Für die Zeit ab April 1995 hat das Amtsgericht die Klage insgesamt abgewiesen. Da der Beklagte seit dem 01.04.1995 unstreitig jedoch nur 358,13 DM monatlich gezahlt hat, steht der Klägerin weiterer Unterhalt zu, zu dessen Geltendmachung im Berufungsverfahren ihr Prozeßkostenhilfe zu bewilligen ist.
Auszugehen ist mit dem Amtsgericht von einem Einkommen des Beklagten aus Arbeitslosengeld, den Zuschuß von MAN sowie der Abfindung. Das Arbeitslosengeld von 329,40 DM wöchentlich beträgt, auf den. Monat umgelegt (× 52: 12) 1.427,40 DM. Mit den 530,73 DM, die von MAN gezahlt werden, errechnen sich 1.958,13 DM. Die Abfindung ist, wie vom Amtsgericht ausgeführt und mit der Berufung nicht angegriffen, auf einen Zeitraum von 3 Jahren umzulegen. Teilt man den Abfindungsbetrag von 16.281,22 DM durch 36, so ergeben sich 452,26 DM, die zu einem Gesamtnettoeinkommen von 2.410,39 DM führen. Der Beklagte kann für die Bedarfsberechnung nicht den Verbrauch der Abfindung einwenden. Wie im Amtsgerichtsurteil zutreffend ausgerührt ist, war die Abfindung dazu bestimmt, während einer Übergangszeit den durch die Aufgabe der Erwerbstätigkeit eintretenden Einkommensausfall auszugleichen, und kann deswegen nicht als für andere Zwecke einsetzbares Vermögen behandelt werden. Die vom Beklagten geltend gemachten Ausgaben stellen trennungsbedingten Mehrbedarf dar, der die ehelichen Lebensverhältnisse nicht geprägt hat und deswegen bei der Bestimmung des Unterhaltsbedarfs der Klägerin nicht abgezogen werden kann, sondern allenfalls selbstbehaltserhöhend zu berücksichtigen ist.
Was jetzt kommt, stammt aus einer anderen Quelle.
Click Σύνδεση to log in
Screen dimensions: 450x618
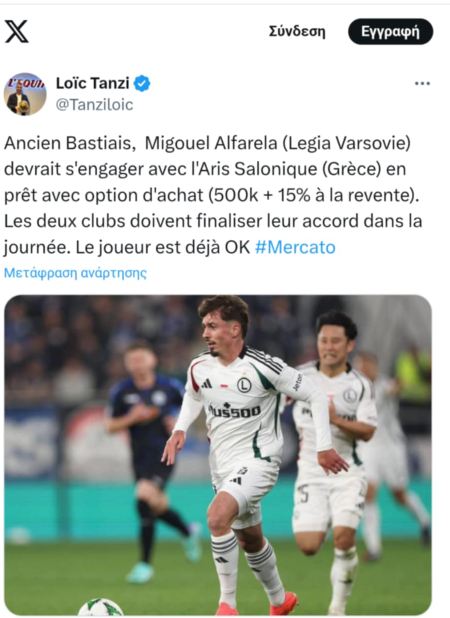[297, 32]
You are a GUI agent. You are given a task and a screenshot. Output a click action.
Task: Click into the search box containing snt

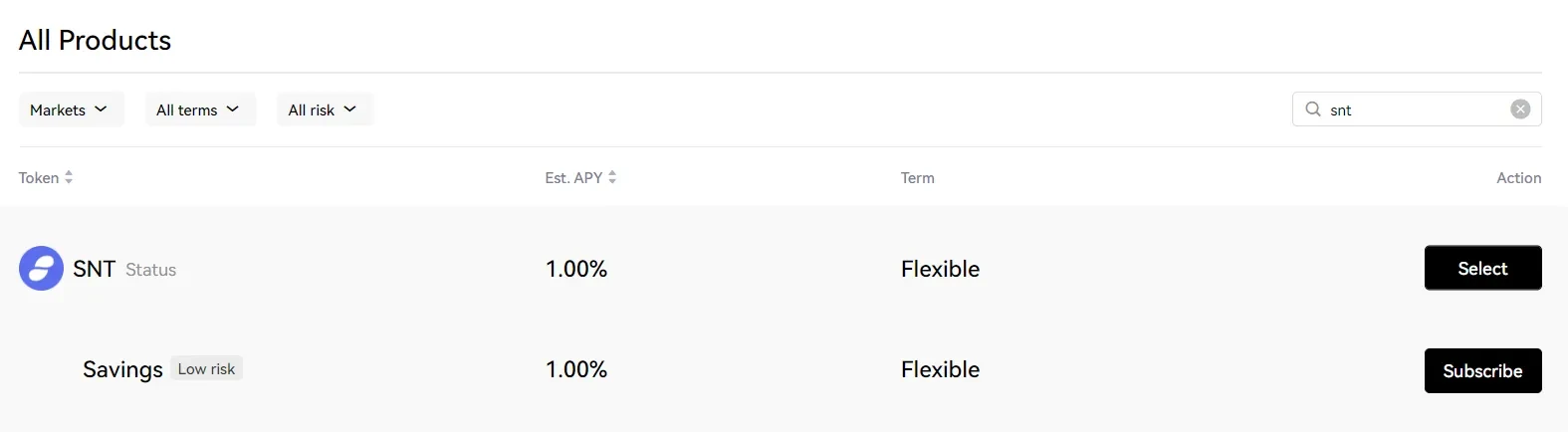coord(1417,109)
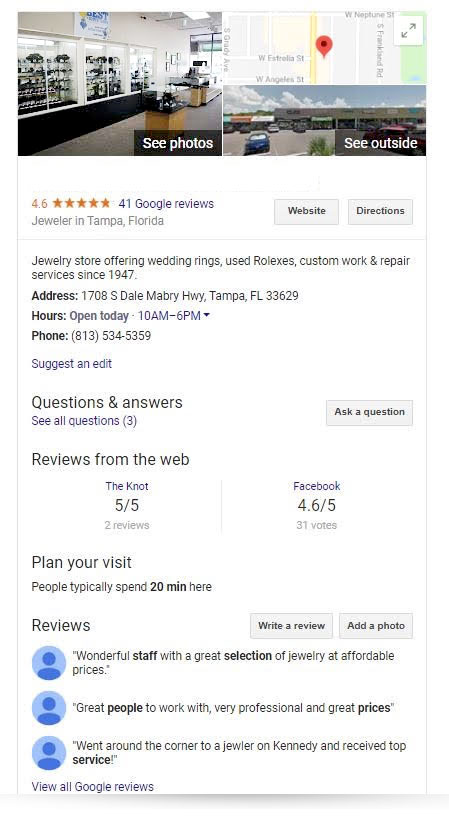Click first reviewer's avatar icon

point(49,663)
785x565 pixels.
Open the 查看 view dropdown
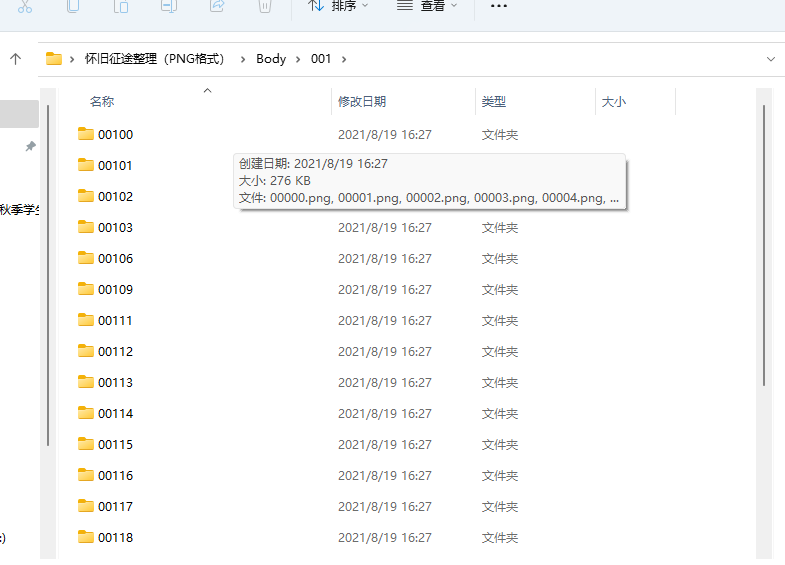click(x=427, y=6)
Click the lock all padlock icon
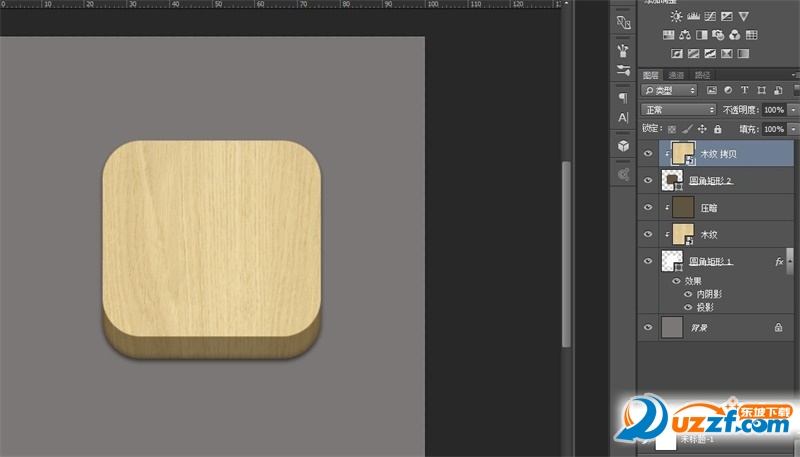800x457 pixels. [x=717, y=129]
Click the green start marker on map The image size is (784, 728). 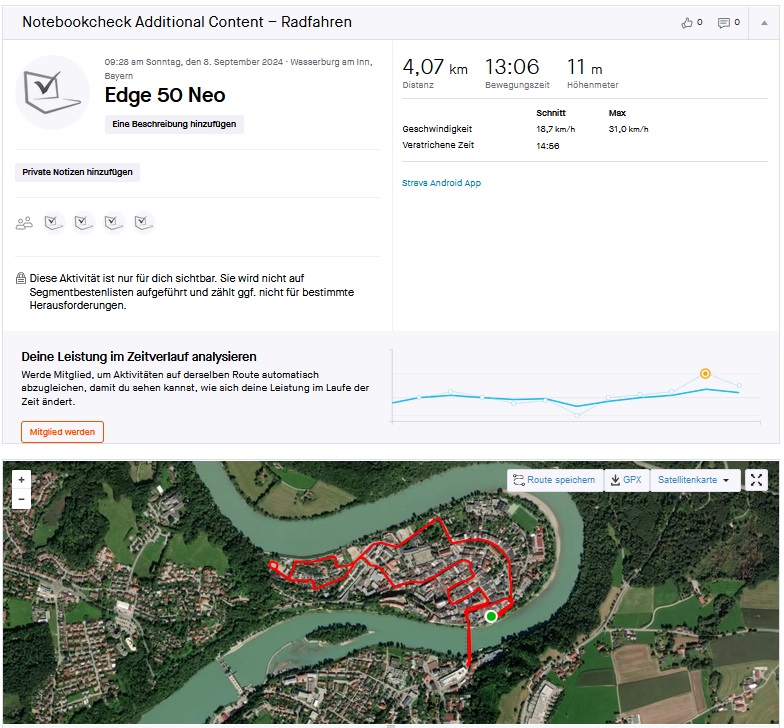tap(491, 617)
Zieht man von 2.410,39 DM die 316,00 DM Wohnwert ab, so verbleiben 2.094,39 DM. Die Hälfte hiervon beträgt 1.047,20 DM. Auf diesen Unterhaltsbedarf hat sich die Klägerin ab 01.04.1994 das Pflegegeld von jetzt 400,00 DM monatlich zu 6/7, also mit 342,86 DM, anrechnen zu lassen. Es verbleibt dann ein Unterhaltsanspruch von rund 704,00 DM monatlich für die Zeit vom 01.04. bis zum 31.08.1995.
Ab 01.09.1995 ist das Pflegegeld entfallen, so daß der Unterhaltsanspruch 1.047,00 DM monatlich beträgt. Dies gilt jedoch nur für die Zeit vom 01.09. bis 31.12.1995. Denn ab 01.01.1996 ist der Beklagte in dieser Höhe nicht leistungsfähig. Er kann nämlich auf trennungsbedingten Mehrbedarf verweisen. Es liegt auf der Hand, daß der Beklagte infolge der Trennung Kosten für Renovierung und Einrichtungsgegenstände gehabt hat, denen er sich nicht entziehen konnte. Seine jetzige Wohnung hat er offenbar erst im Jahre 1995 bezogen, so daß es einleuchtet, daß die von ihm nachgewiesenen Kosten von über 7.000,00 DM im Jahre 1995 entstanden sind. Nichts ist jedoch zu dem Grund der Kreditaufnahme bei der Volksbank im Herbst 1993 und zur Verwendung der Kreditsumme vorgetragen. Da der Beklagte für die Notwendigkeit und Unabweisbarkeit trennungsbedingter Kosten darlegungs- und beweispflichtig ist, geht dies zu seinen Lasten. Die ihm im Jahre 1995 entstandenen Kosten hätte der Beklagte von einem Kredit, wie er ihn im Jahre 1993 aufgenommen hat, begleichen können. Der Senat hält es deswegen für angezeigt, Kreditraten in der Höhe von 198,00 DM monatlich, wie sie vom Beklagten aufgebracht werden, jedenfalls für die Zeit ab 01.01.1996 selbstbehaltserhöhend zu berücksichtigen, jedoch im Hinblick auf die den Beklagten im Jahre 1995 trennungsbedingt entstandenen Kosten. Da über den Kreditbetrag hinausgehende Kosten nicht dargelegt sind, können weitere Abzüge bei der Prüfung der Leistungsfähigkeit nicht berücksichtigt werden.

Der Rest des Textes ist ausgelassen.